ORS işçileri referanduma gidiyor: ‘Denizleri aştık, derelerde boğulmayız’

10 gündür patronun oyunlarına direnen ORS işçileri bu kez işten atılan arkadaşları için sandığa gidecek. İşten çıkarılmayan işçiler, işbaşı yapıp yapmamayı oylayacak.

ORS işçileri referanduma gidiyor: ‘Denizleri aştık, derelerde boğulmayız’
 10 gündür patronun oyunlarına direnen ORS işçileri bu kez işten atılan arkadaşları için sandığa gidecek. İşten çıkarılmayan işçiler, işbaşı yapıp yapmamayı oylayacak. Birbirlerine güvenlerinin tam olduğunu söyleyen işçiler, bu oyunu da bozacaklarını belirterek patronun bu teklifini kabul ettiler. Patron “işten çıkarılanlar geri alınana kadar işbaşı yapmayacağız” kararının işçilerin değil sözcülerin kararı olduğunu iddia ediyor. 

Ankara Polatlı’da kurulu bulunan Ortadoğu Rulman Sanayi (ORS) işçilerinin direnişi 10. gününde yeni bir sınavla karşı karşıya. İşçi sözcüleri ile patron arasındaki ilk görüşme önceki gece telefonda gerçekleşti. Önce işten atılan işçiler arasında eleme yapılabileceğini söyleyen ORS patronu Ahmet Aslan, teklif kabul görmeyince referandum önerdi. Referandumda sadece işten atılmayan işçiler oy kullanacaklar. Oy kullanacaklar, işten atılan arkadaşları geri alınmadan işbaşı yapıp yapmamayı oylayacaklar. 

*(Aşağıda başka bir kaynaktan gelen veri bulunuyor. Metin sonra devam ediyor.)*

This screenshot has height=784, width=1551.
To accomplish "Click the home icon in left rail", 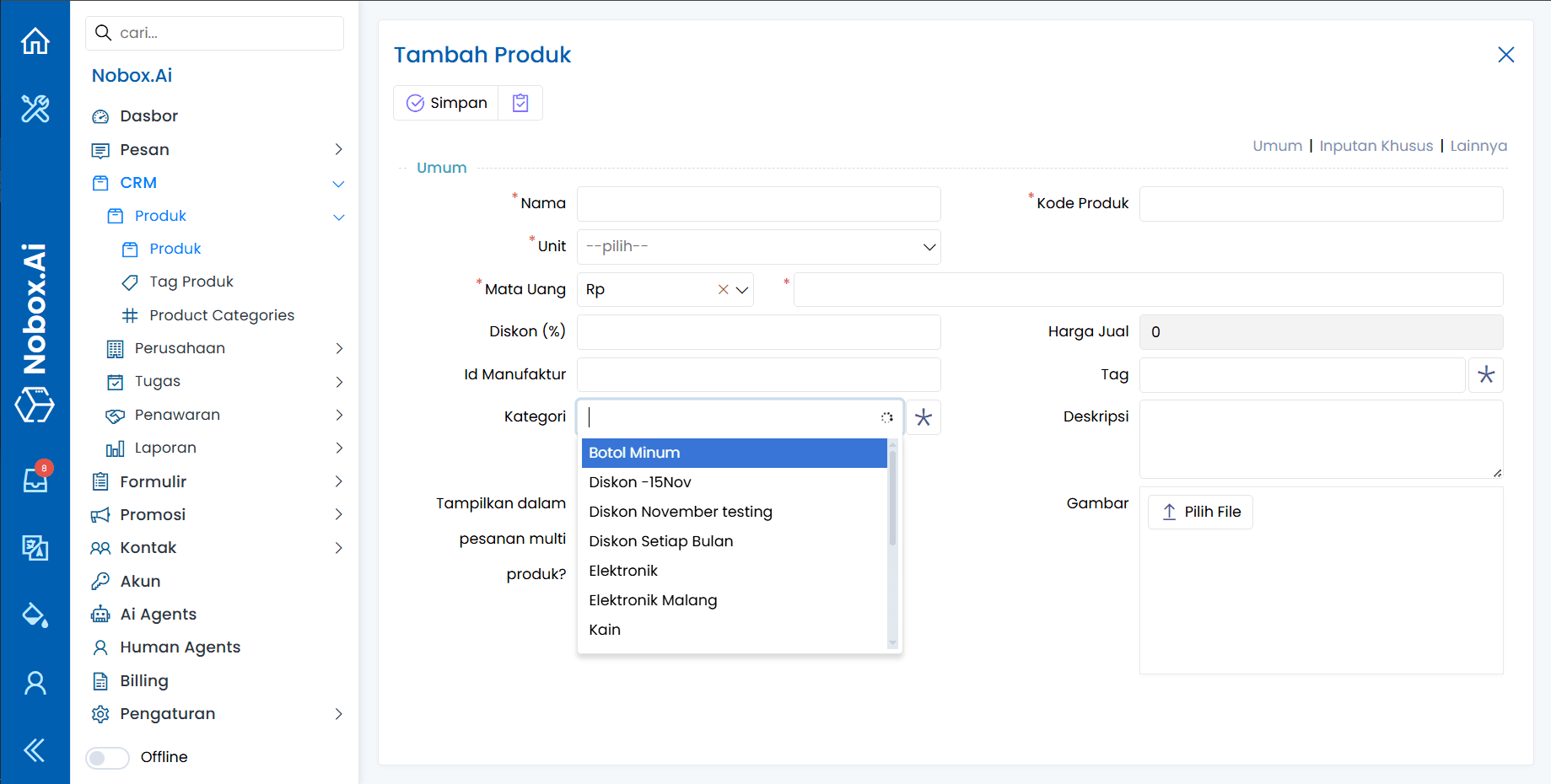I will click(x=35, y=40).
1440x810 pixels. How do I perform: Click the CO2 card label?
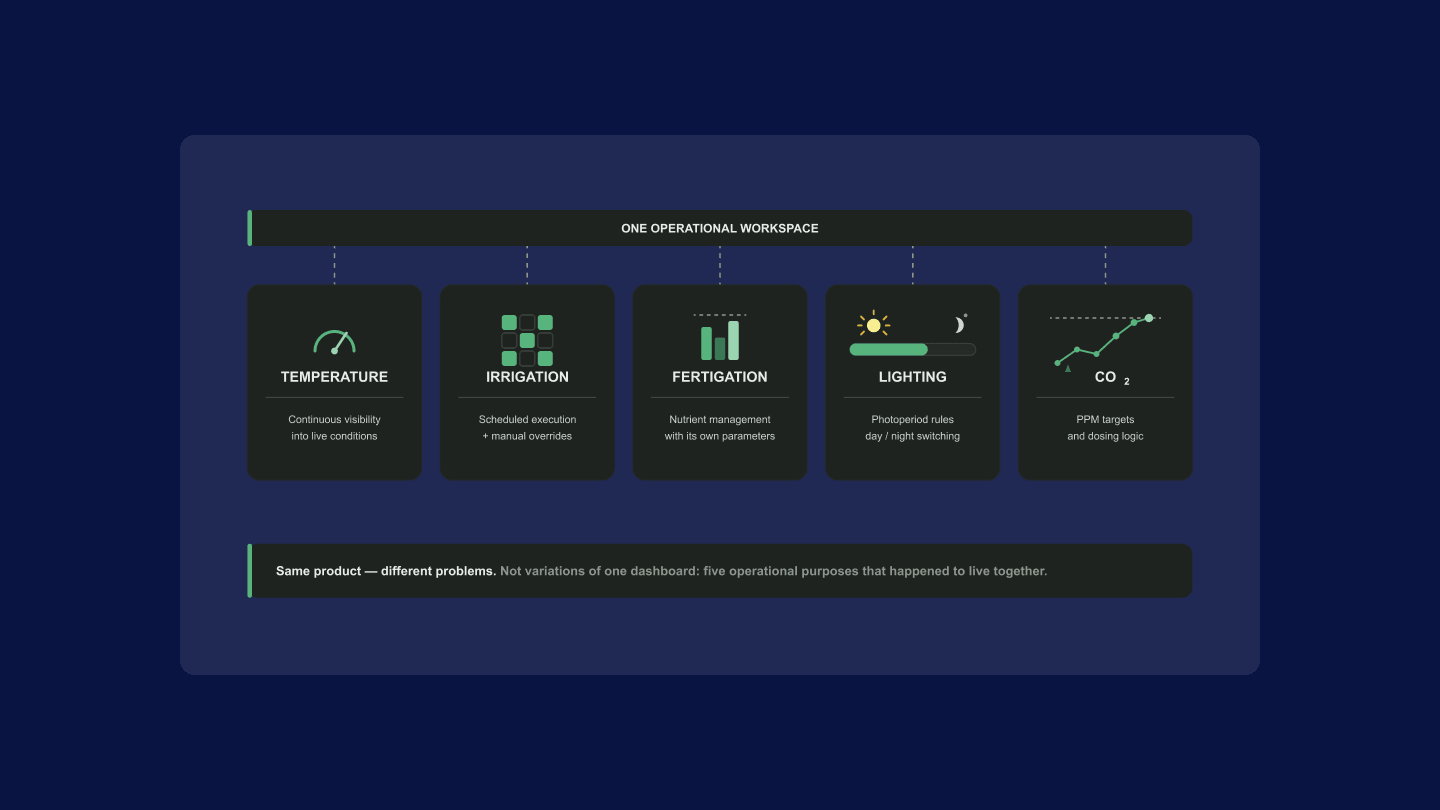tap(1111, 378)
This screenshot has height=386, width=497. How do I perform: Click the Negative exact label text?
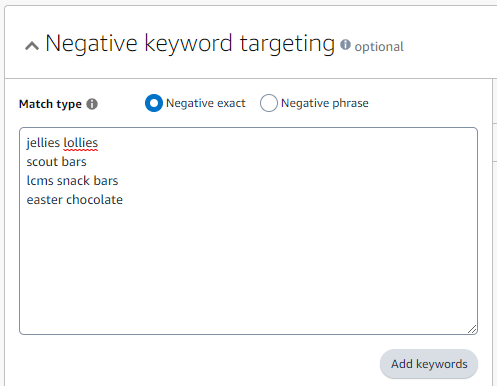(x=206, y=103)
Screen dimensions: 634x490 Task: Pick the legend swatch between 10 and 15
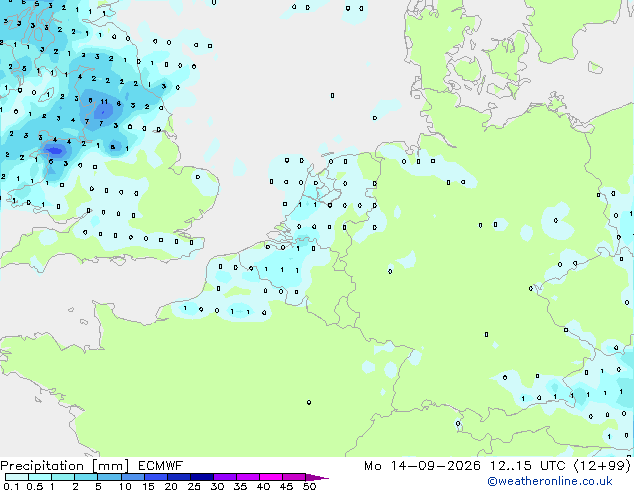133,477
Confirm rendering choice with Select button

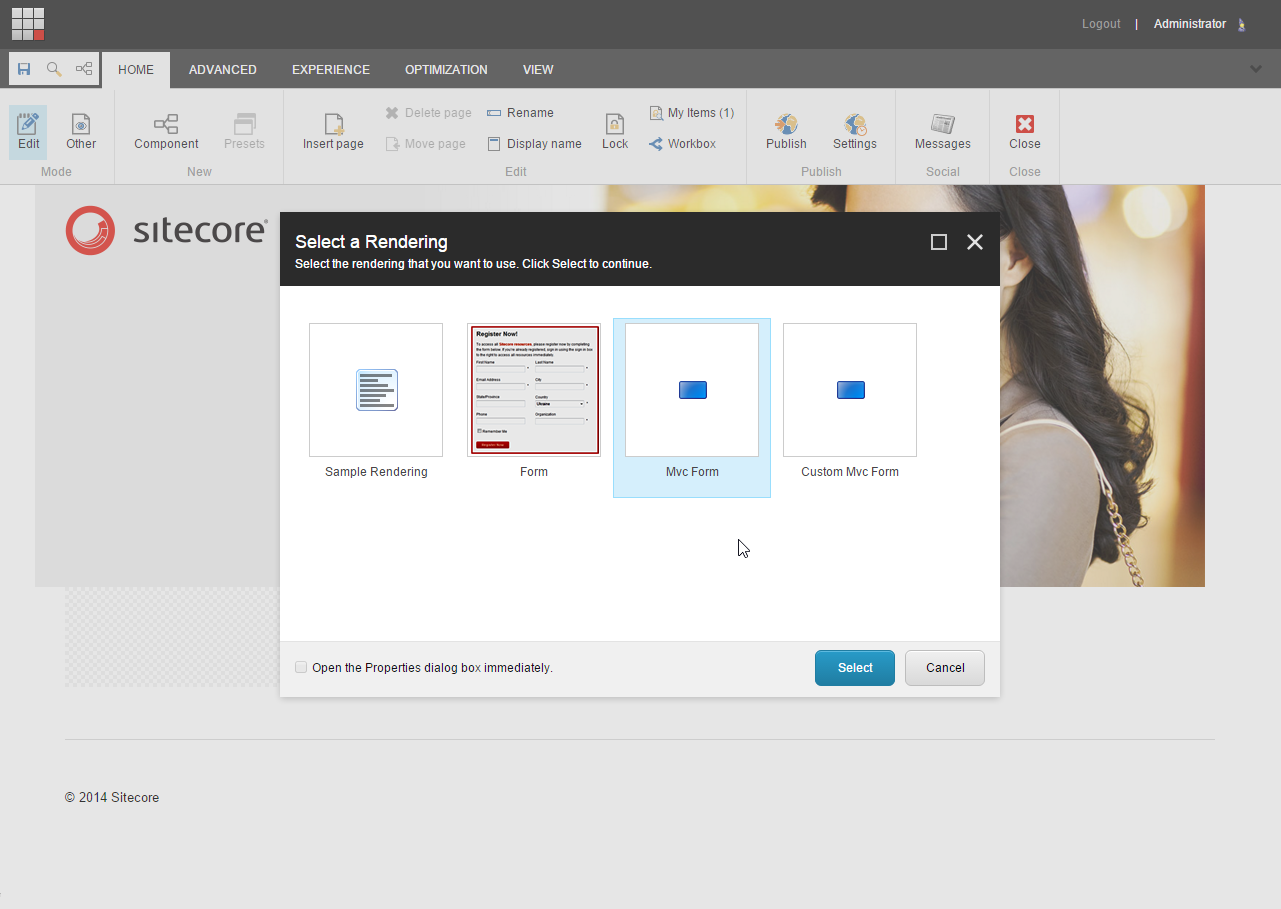coord(854,667)
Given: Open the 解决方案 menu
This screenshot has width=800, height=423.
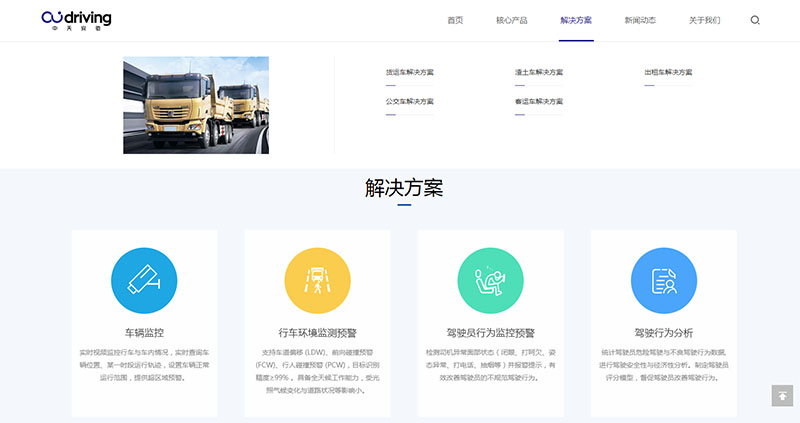Looking at the screenshot, I should tap(576, 20).
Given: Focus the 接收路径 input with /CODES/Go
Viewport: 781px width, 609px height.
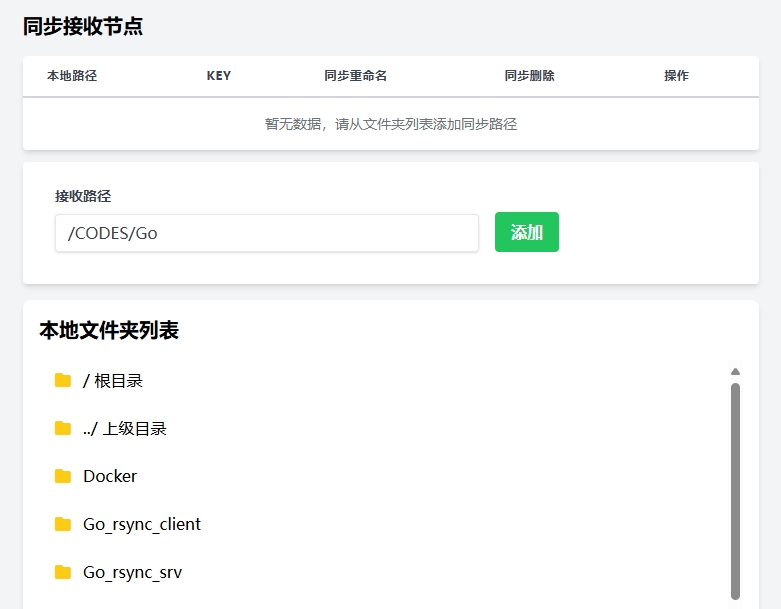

Sabah saatlerinde fabrika önünde toplanan işçilere hitap eden sözcüler, “Birliğimizi defalarca test ettik. Bir arkadaşımızı bile geride bırakmadan işe başlamak istiyoruz. Şimdi söz sırası işten atılmayan arkadaşlarımızda. İşbaşı yapan yalnızca 36 kişi. Bu oyunlar Türk Traktör’de, Ford’da tuttu. Orada eşi dostu olanlar, çözülerek içeri girenlerin neler çektiklerini biliyorlar. Ancak biz denizleri, deryaları aştık. Derelerde boğulmayacağız” dediler.

SERVİSLER BOŞ DOLAŞIYOR

ORS yönetimi de saldırılarını hızlandırdı. Günlerdir işçilerin cep telefonlarına mesajlar atan yönetim, fabrika önündeki işçilere de sürekli işbaşı yapmaları için anons yapıyor. İşçilerin sosyal medyayı yaygın kullanmasına karşı patron da bir sosyal medya sayfası açtı. Fabrika yönetimi sürekli işbaşı yapan işçi sayısının arttığını ve 400’e ulaştığını iddia ediyor, çalışmak isteyen işçilerin sözcülerin baskısı nedeniyle içeri giremediklerini öne sürüyor. Direnişin ilk gününden beri jandarma TOMA’larla fabrika bahçesinde bekletiliyor. İşçilerin direncini kırmak için denenen bir başka yol ise gün içerisinde dolaşan işçi servisleri. ORS yönetimi sabah vardiya girişi dışında iki saatte bir servisleri duraklara gönderdi. Ancak gelen servislerin birçoğunun perdeler kapalı olmasına rağmen boş oldukları görülüyordu.

GENÇ İŞÇİLERİN ETKİSİ 

Pazartesi gerçekleşecek referandumda işçiler kendine güveniyorlar. Eski bir işçiyle konuşuyoruz. Önceki işten atmalara verilen tepkiyle karşılaştırıyor ve 2008 krizini örnek veriyor: “O dönem kriz var denilerek bir sürü kişiyi işten atmışlardı. Ben de vardım aralarında. Atılan da, işte kalan da tepki göstermiyordu. Zaten Türk Metal herkesin tepesinde. Karşı çıkan sindiriliyordu, işten atılma korkusu daha çoktu. O dönemden beri neredeyse bin kişi alındı, çoğu da gençler. İlk tepkiler onlardan gelmeye başladı. Biz önceleri onların kaybedeceği ne var, deyip geçiyorduk. Fakat onlarla birlikte biz de şevklendik. Demek ki olabiliyormuş, birleşebiliyormuşuz. Bundan sonra bizi dağıtmak kolay değil.”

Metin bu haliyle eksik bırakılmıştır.